## WHAT TO DO
Change "sidebar" to "side menu" throughout the listing below and write it out again with everything else the same. Leave the pictures out.

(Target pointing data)
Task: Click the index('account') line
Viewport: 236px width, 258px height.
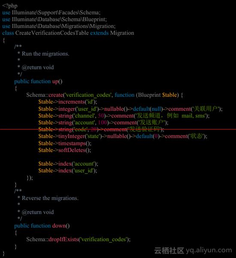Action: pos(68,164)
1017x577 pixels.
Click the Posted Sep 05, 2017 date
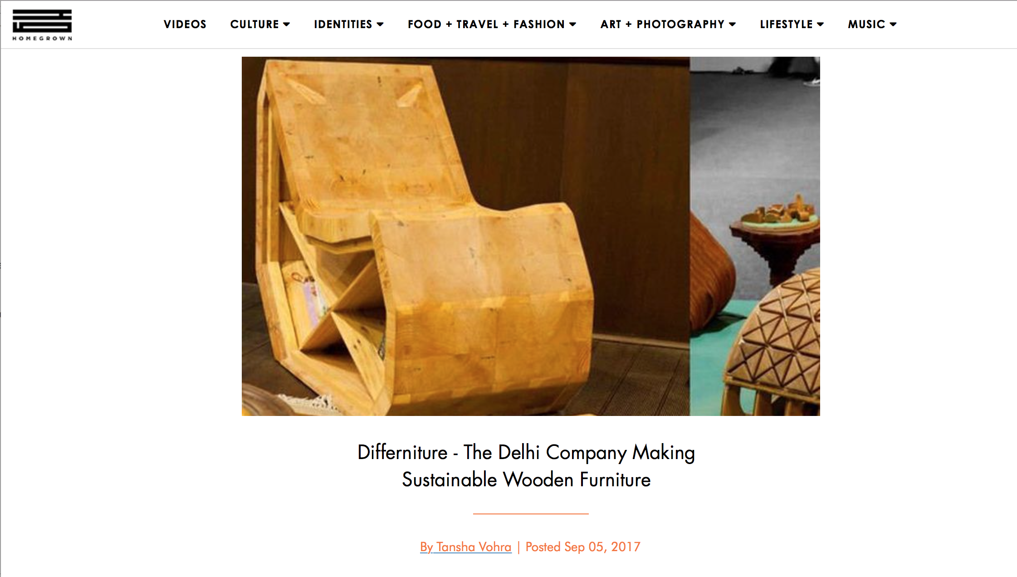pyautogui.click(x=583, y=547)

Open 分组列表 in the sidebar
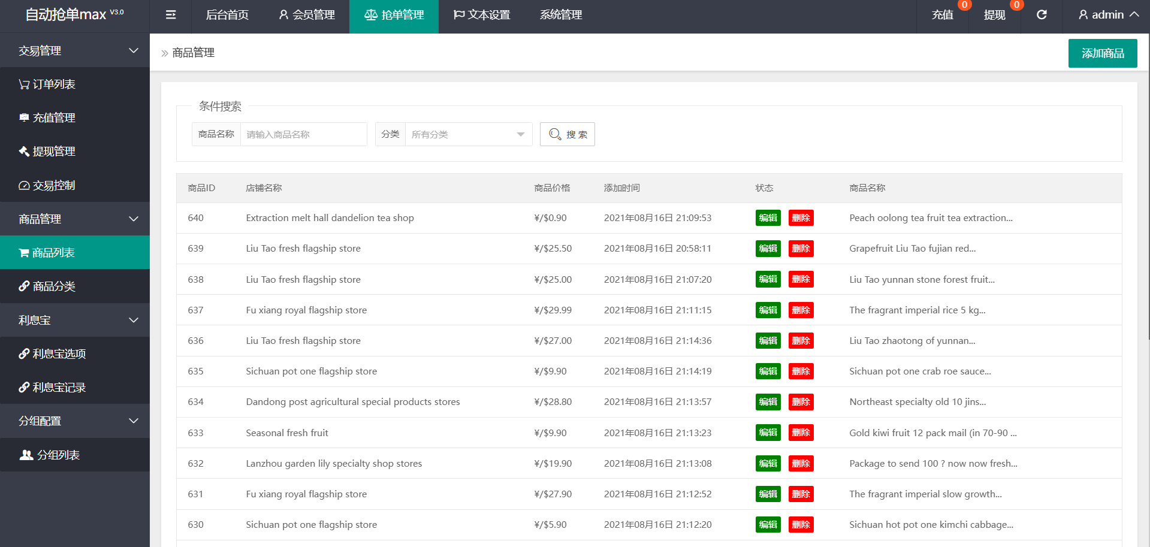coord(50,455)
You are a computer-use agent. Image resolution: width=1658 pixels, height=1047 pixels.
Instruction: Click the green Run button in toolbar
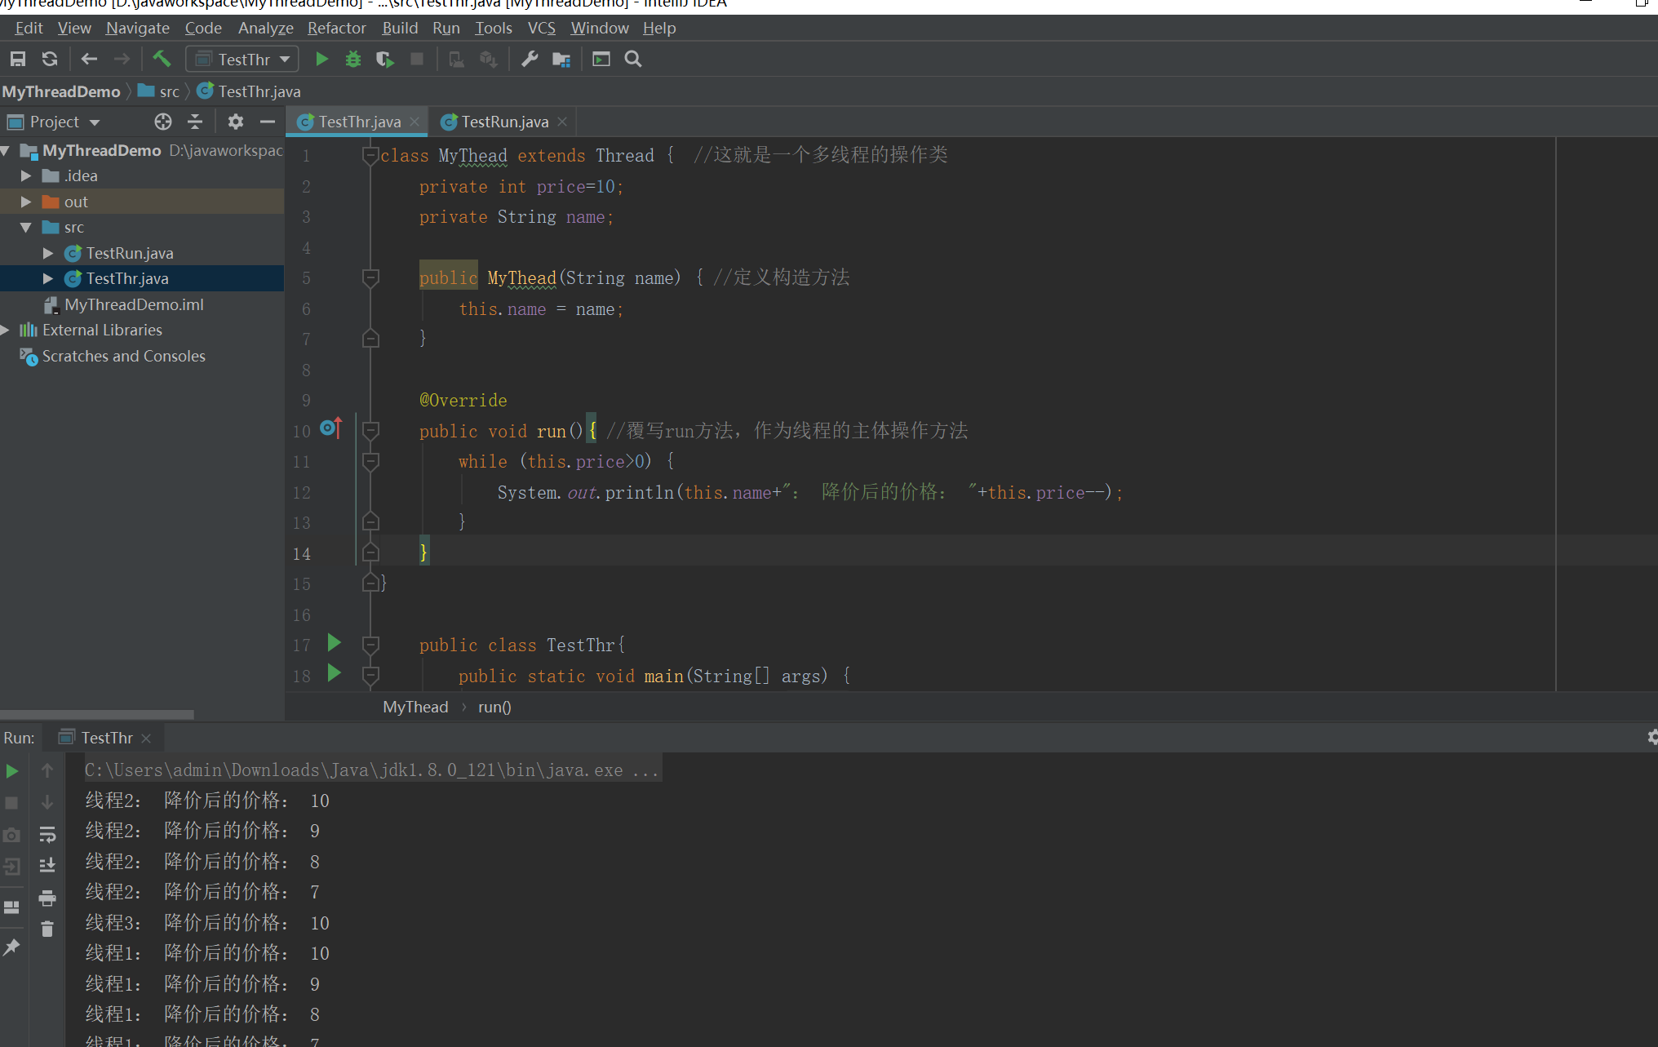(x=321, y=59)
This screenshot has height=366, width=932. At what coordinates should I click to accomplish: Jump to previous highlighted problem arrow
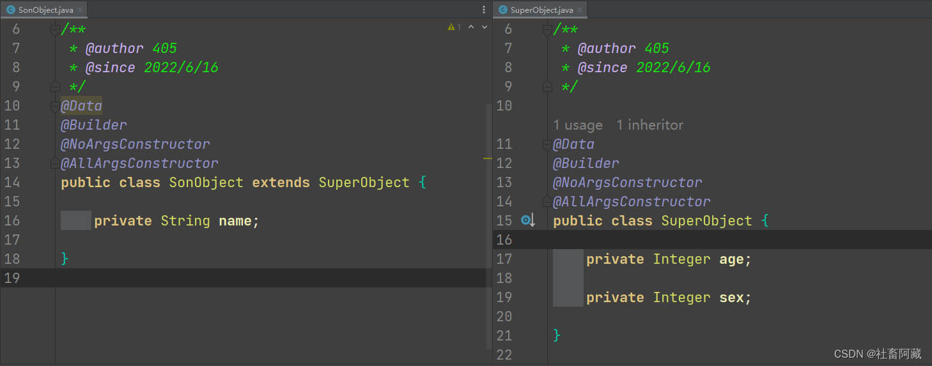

## THE RESPONSE
Task: Click the index('account') line
Viewport: 236px width, 258px height.
Action: pos(68,164)
1017x577 pixels.
Click the Posted Sep 05, 2017 date
pyautogui.click(x=583, y=547)

Open 分组列表 in the side menu
coord(50,455)
You are a computer-use agent. Image resolution: width=1658 pixels, height=1047 pixels.
Instruction: Click the green Run button in toolbar
(x=321, y=59)
This screenshot has height=366, width=932. At what coordinates should I click to accomplish: Jump to previous highlighted problem arrow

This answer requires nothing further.